Task: Your output should be exactly the lines from the one containing "Select the 頁 (Pages) range radio button" through the final line of the records, both included, with every picture left out.

[Stored items from a collection]
+-------+
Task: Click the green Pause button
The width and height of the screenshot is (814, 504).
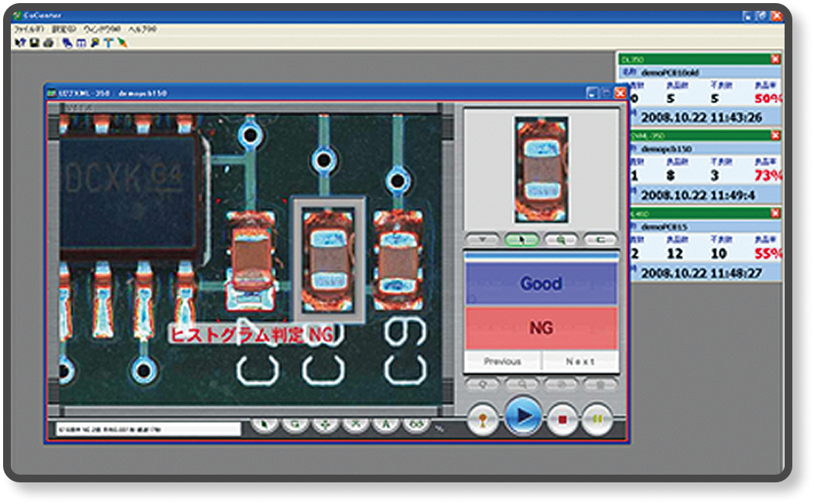Action: (597, 418)
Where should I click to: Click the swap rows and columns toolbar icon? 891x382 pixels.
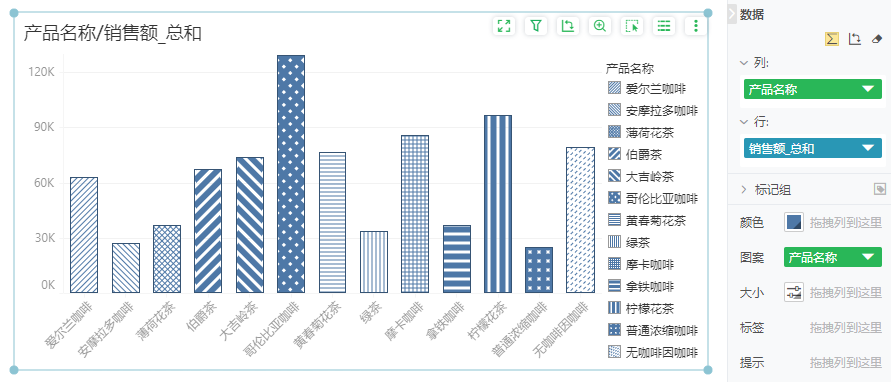tap(568, 26)
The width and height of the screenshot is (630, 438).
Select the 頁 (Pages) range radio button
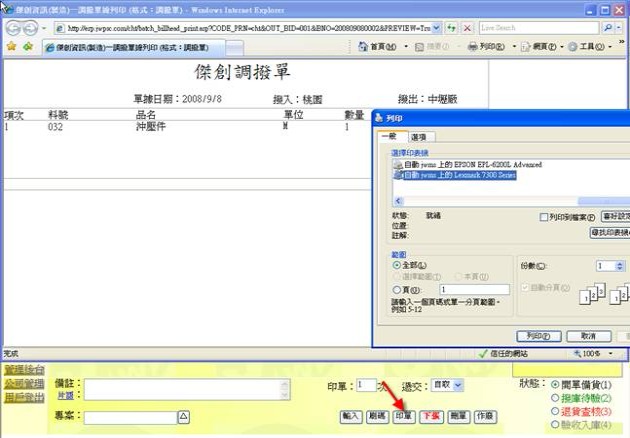397,289
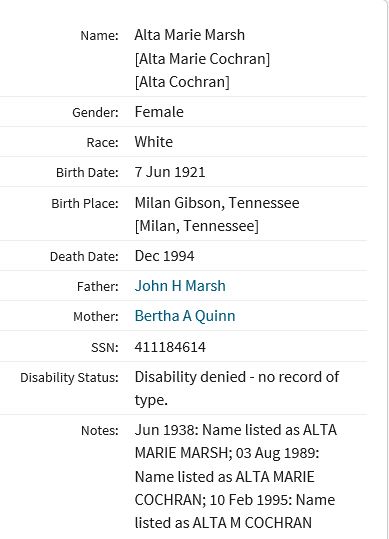Click the birth date 7 Jun 1921

tap(170, 172)
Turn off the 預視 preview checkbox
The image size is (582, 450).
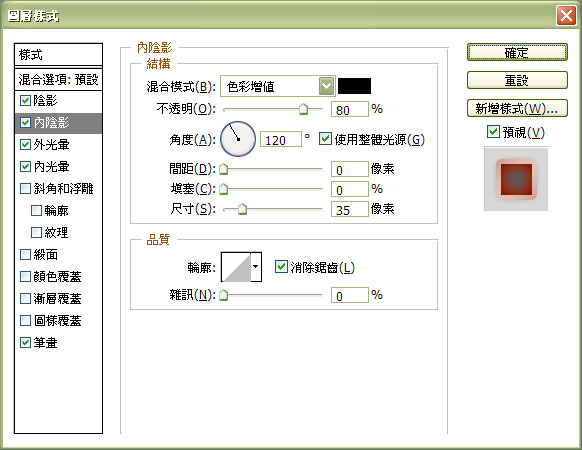pyautogui.click(x=493, y=131)

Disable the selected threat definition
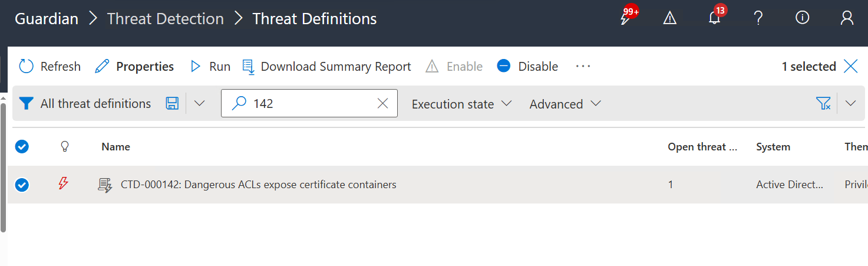527,67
+-------+
Answer for this exercise:
Select the 頁 (Pages) range radio button
397,289
Click the birth date 7 Jun 1921

tap(170, 172)
Turn off the 預視 preview checkbox
The image size is (582, 450).
pyautogui.click(x=493, y=131)

Disable the selected threat definition
527,67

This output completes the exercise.